**DATA SHOWN:**
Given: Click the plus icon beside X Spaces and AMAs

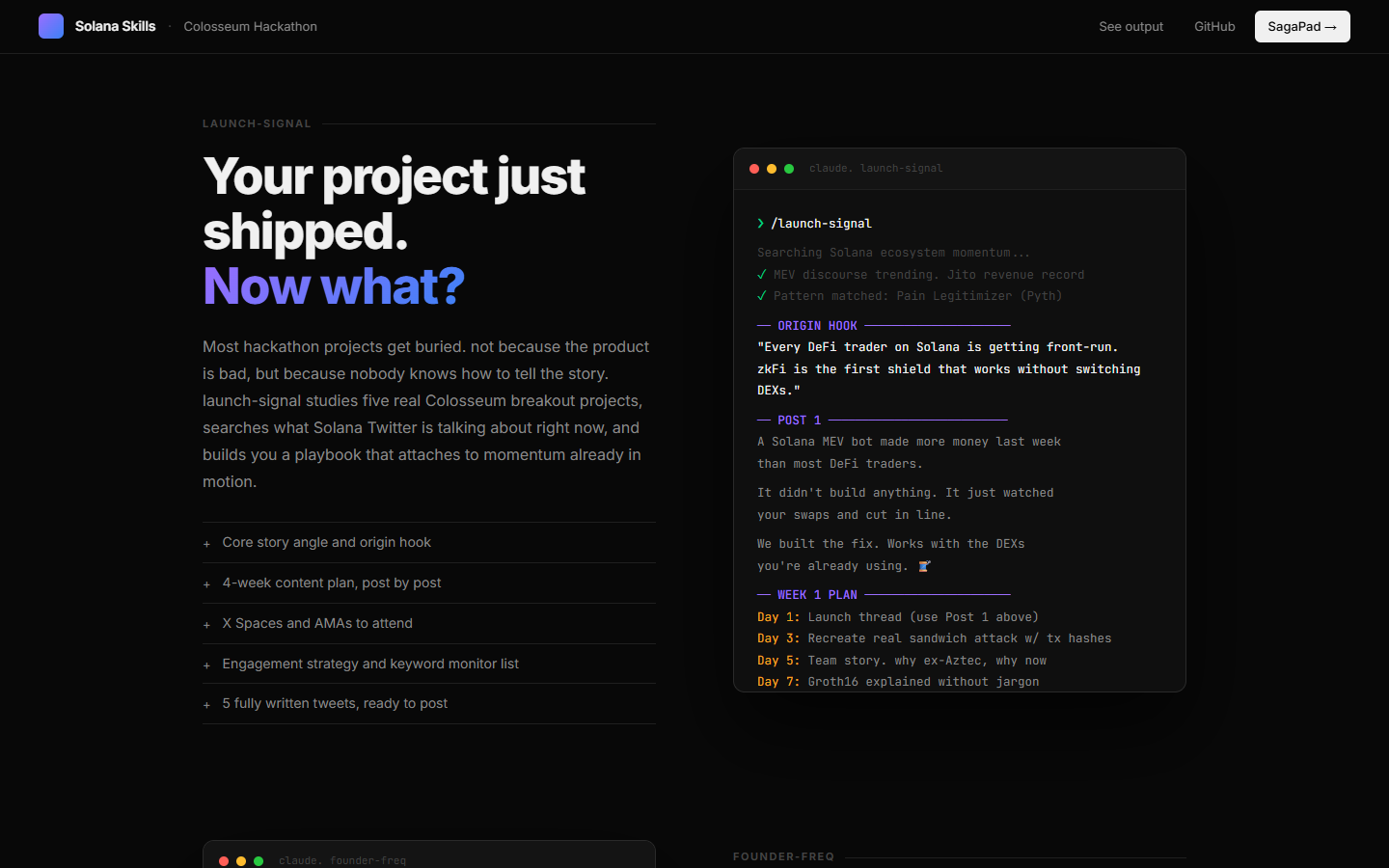Looking at the screenshot, I should click(x=206, y=625).
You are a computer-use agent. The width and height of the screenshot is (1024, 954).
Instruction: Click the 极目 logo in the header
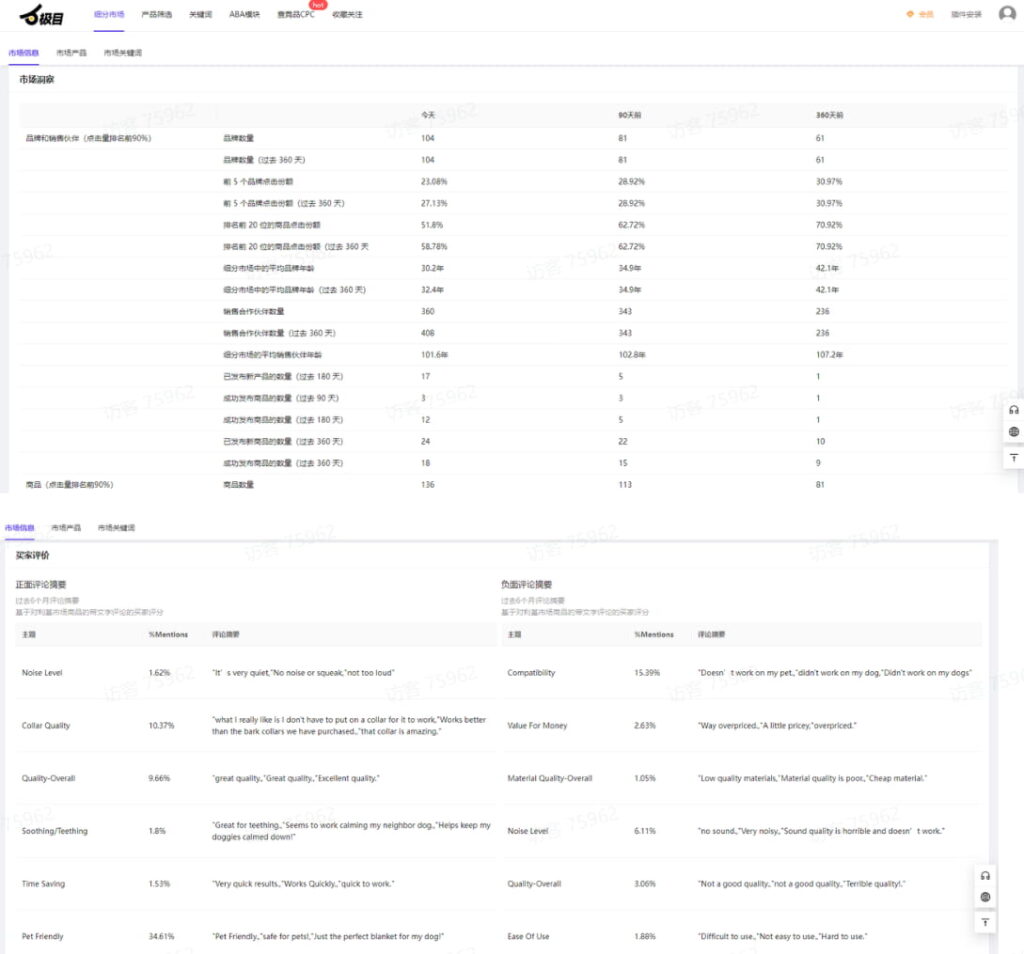tap(42, 15)
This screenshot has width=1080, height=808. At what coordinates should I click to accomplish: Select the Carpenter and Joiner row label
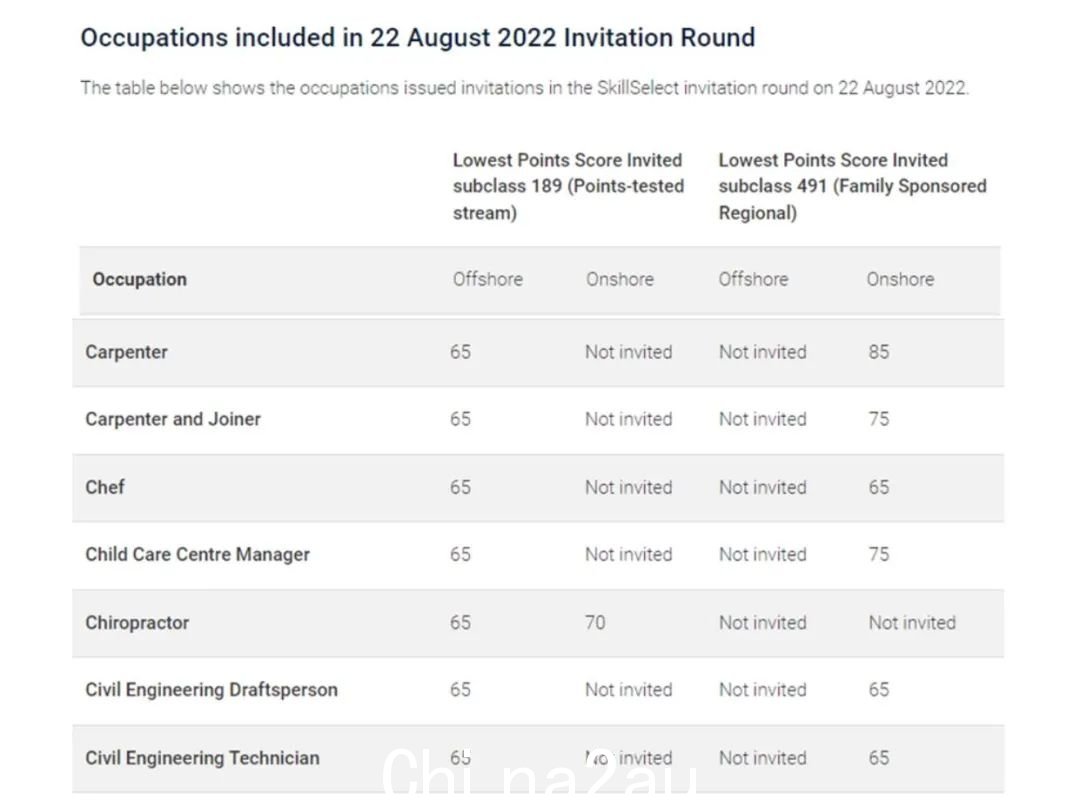point(173,419)
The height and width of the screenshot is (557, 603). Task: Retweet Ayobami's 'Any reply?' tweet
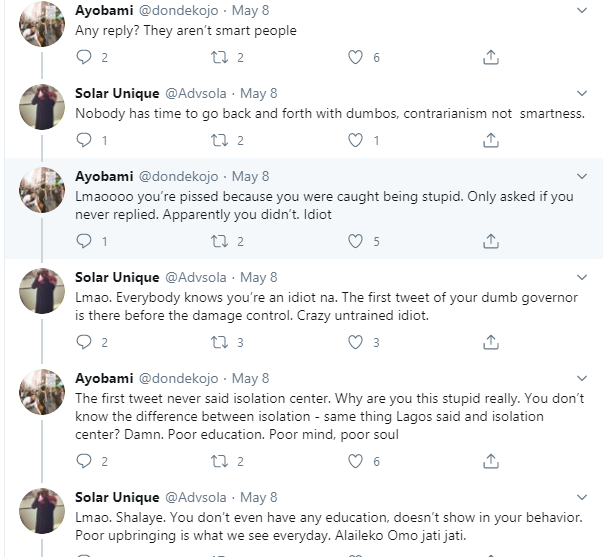coord(219,58)
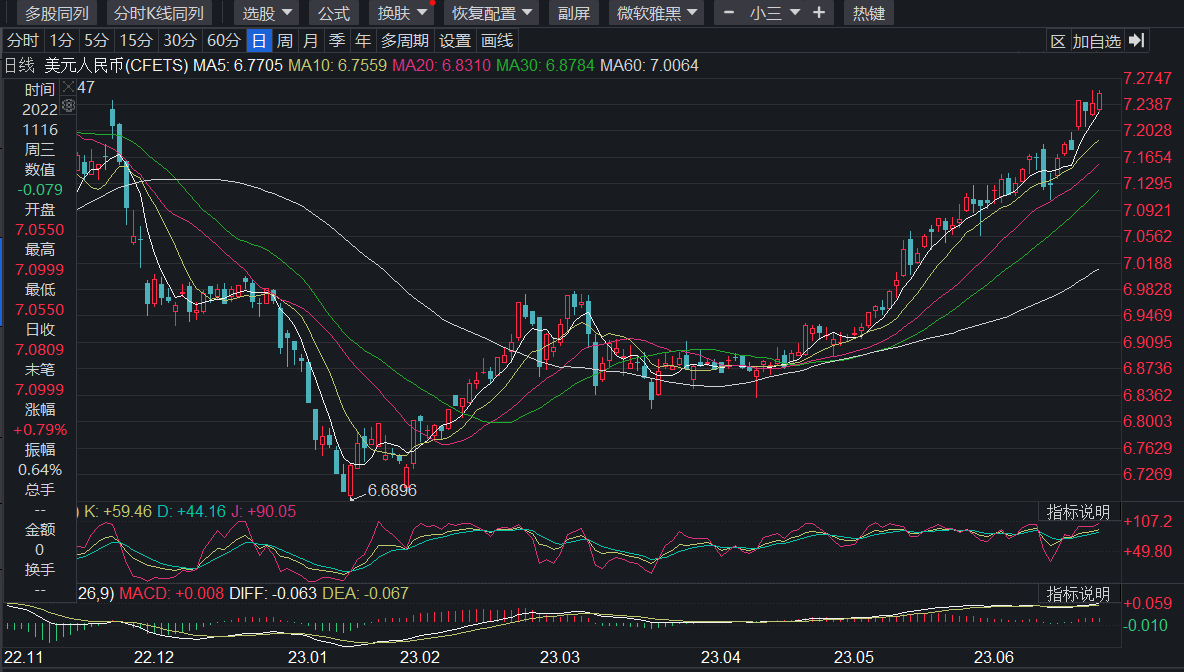The width and height of the screenshot is (1184, 672).
Task: Open the 微软雅黑 font dropdown
Action: (655, 13)
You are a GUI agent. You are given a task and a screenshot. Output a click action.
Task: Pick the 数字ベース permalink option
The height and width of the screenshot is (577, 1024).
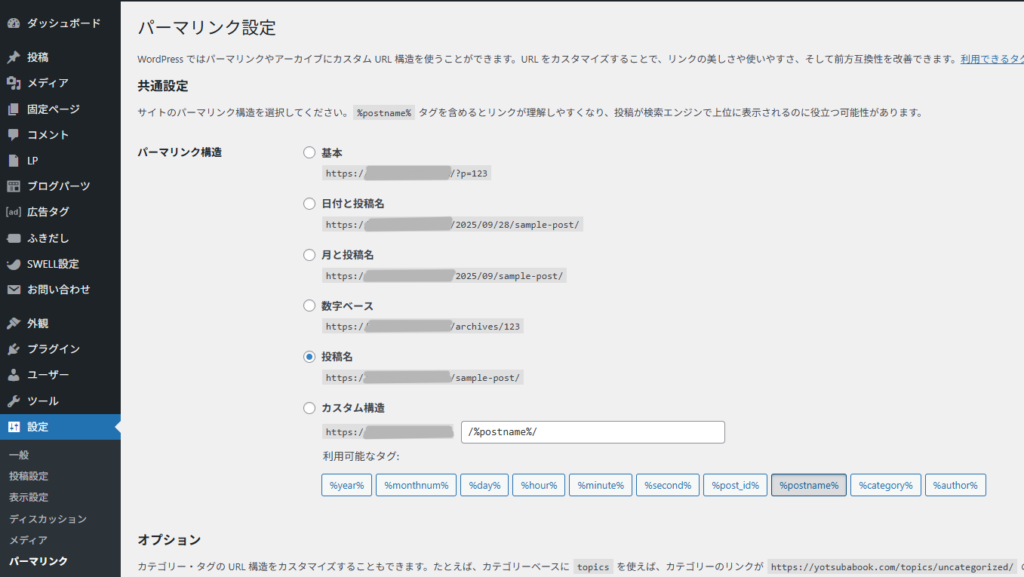309,306
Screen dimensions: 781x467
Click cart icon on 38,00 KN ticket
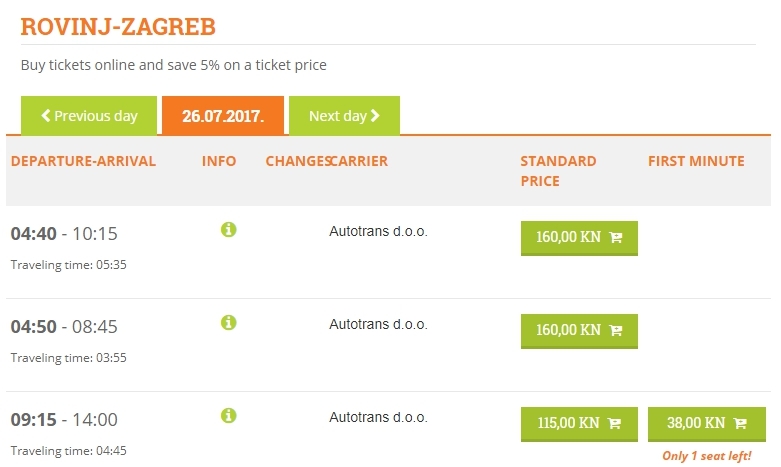coord(740,423)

**WHAT IS REQUIRED:**
Copy out all the items above word for word, and leave out the pictures.

**ANSWER IN FULL:**
Given: Click the plus icon beside X Spaces and AMAs

Looking at the screenshot, I should click(x=206, y=625).
You are a computer-use agent. The width and height of the screenshot is (1024, 954).
Instruction: Click the 极目 logo in the header
tap(42, 15)
This screenshot has width=1080, height=808. At what coordinates should I click to accomplish: Select the Carpenter and Joiner row label
point(173,419)
The height and width of the screenshot is (557, 603). Task: Retweet Ayobami's 'Any reply?' tweet
coord(219,58)
The width and height of the screenshot is (1184, 672).
Task: Open the 微软雅黑 font dropdown
Action: (655, 13)
You are a GUI agent. You are given a task and a screenshot. Output a click action.
Task: Pick the 数字ベース permalink option
The height and width of the screenshot is (577, 1024).
309,306
Screen dimensions: 781x467
Click cart icon on 38,00 KN ticket
coord(740,423)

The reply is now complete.